Grid system drives eBay‘s expansion plans

Grid computing is helping the trading site achieve its uptime goals

A massive computing grid helps eBay make changes to its auction website on the fly while maintaining a 99.94% uptime, says Paul Strong, a research scientist with the company.

While eBay designed most of its grid infrastructure, the company also wants to participate in standards-setting communities to bring more improvements to computer grid technology, Strong says.

Speaking at the recent GridWorld conference, held in Washington DC, he noted that eBay’s core business is hosting web-based auctions, not creating new grid technologies. “We don’t see ourselves as an IT development shop for development tools,” he says.

By working together on grid standards, participants can help “transitions be less painful”, he says.

EBay has made great strides in its back-end technology since the late 1990s, but the company still wants more improvements, including the ability to change the site’s code nearly instantaneously, Strong says. Right now, the company, which has more than 15,000 servers in its production environment, distributes new application code to its website every two weeks, he says.

EBay developers write about 100,000 lines of code each week and, using a traditional grid made up of about 350 Windows, Linux and Solaris computers, the site takes about 20 minutes to update with the new features, he says.

With 104 million items listed for auction on eBay every day, the company needs to keep the site running while those changes are happening, he says.

“We can’t afford to take the site down — it’s like changing the engines on a jumbo jet mid-flight.”

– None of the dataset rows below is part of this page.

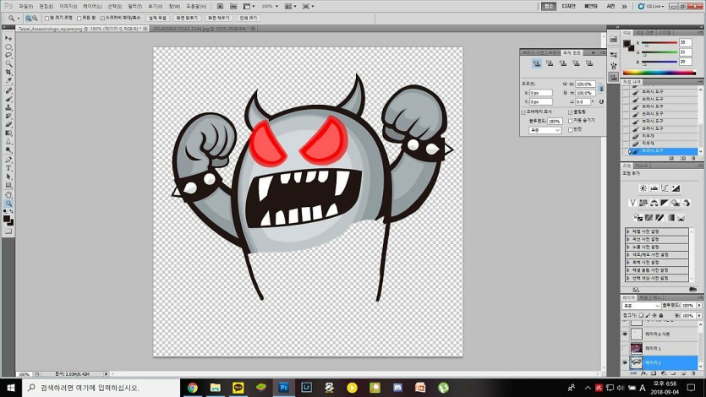Select the Move tool in the toolbox
This screenshot has width=706, height=397.
8,38
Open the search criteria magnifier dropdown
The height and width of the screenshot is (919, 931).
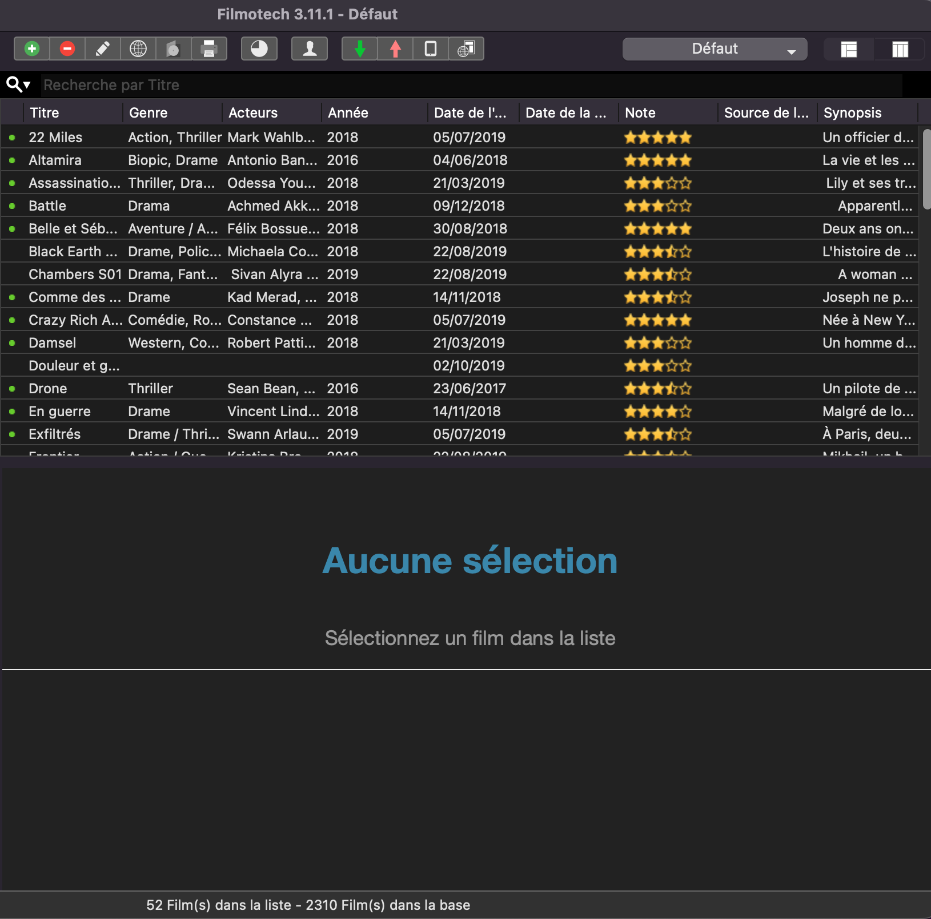click(x=18, y=85)
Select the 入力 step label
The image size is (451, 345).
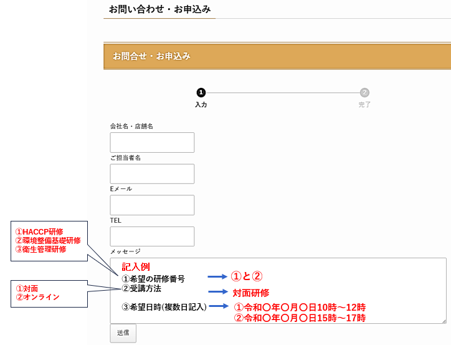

About US$1,608 (NZ$2,510) worth of merchandise sells on eBay every second, and a vehicle sells every two minutes on average, Strong says. A trading card sells every six seconds.

The site has seen huge growth since the late 1990s, he says. has gone from 54 million page views a day in June 1999 to 874 million in December 2005 and the site sent out 35 million email messages a day in December, compared with one million a day in June 1999.

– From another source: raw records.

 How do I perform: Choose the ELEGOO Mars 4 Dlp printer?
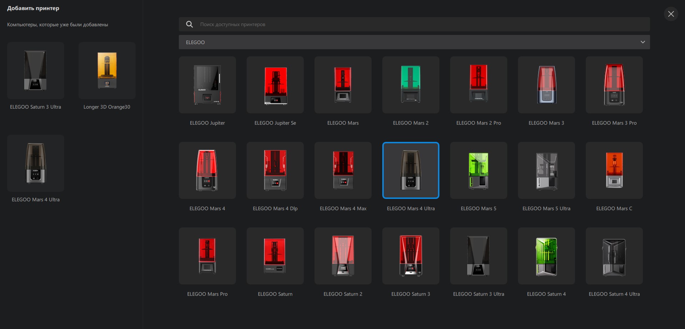click(x=275, y=170)
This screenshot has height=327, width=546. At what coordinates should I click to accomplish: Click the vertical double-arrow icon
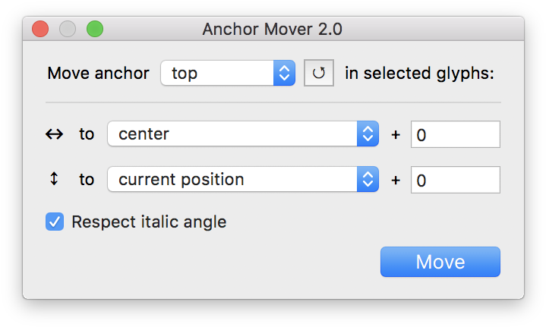pos(54,180)
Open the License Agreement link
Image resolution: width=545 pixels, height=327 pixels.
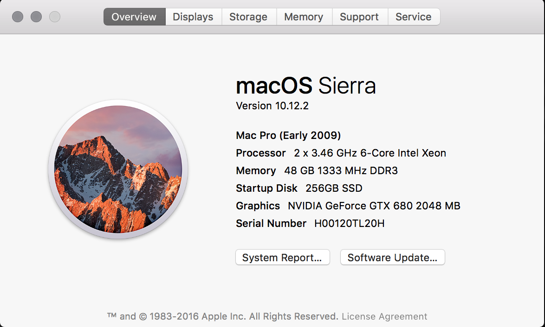click(384, 316)
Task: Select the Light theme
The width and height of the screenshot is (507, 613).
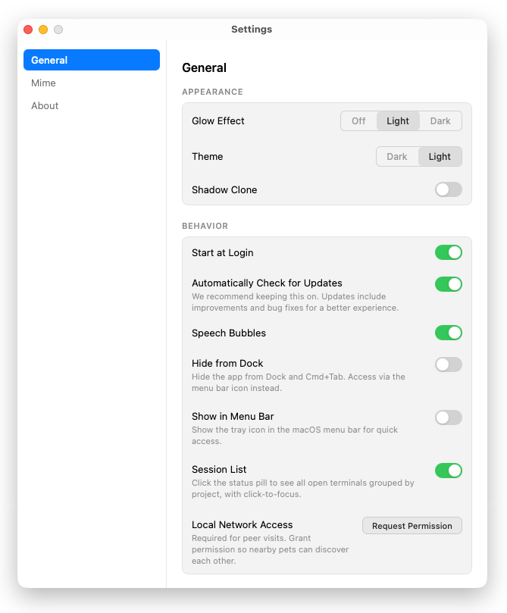Action: (x=440, y=156)
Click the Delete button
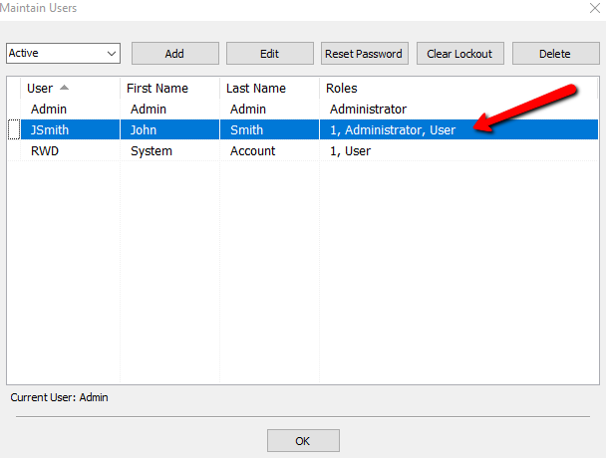606x458 pixels. 556,54
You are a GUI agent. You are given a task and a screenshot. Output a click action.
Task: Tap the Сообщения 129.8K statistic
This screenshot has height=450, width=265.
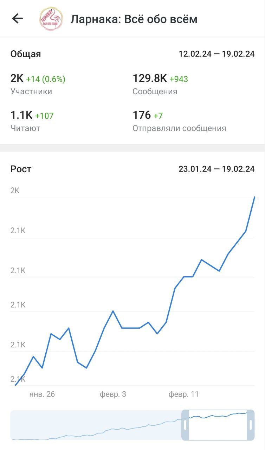(x=155, y=84)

The site’s uptime went from about 97% to 99.94% in that time period.

Still, the company would like more grid functionality. Strong says it would like to get closer to that mythical 99.999% up time.

“We break almost anything we use,” he says. “We’re pretty much at the extreme limit of what you can do with off-the-shelf technology.”

And eBay doesn’t want to wait to update the site every two weeks, he says. “We want to be faster; we want to be more agile.

“If someone comes up with a cool change that’s not that big, I’d like to be able to roll it tomorrow.”

Community standards will help drive improvements in grid computing, he says. “We believe everyone has something to contribute,” he told the audience. “We’d like to share ... with the community.”

GridWorld is organised by IDG Communications, which licenses Computerworld NZ to Fairfax Business Media.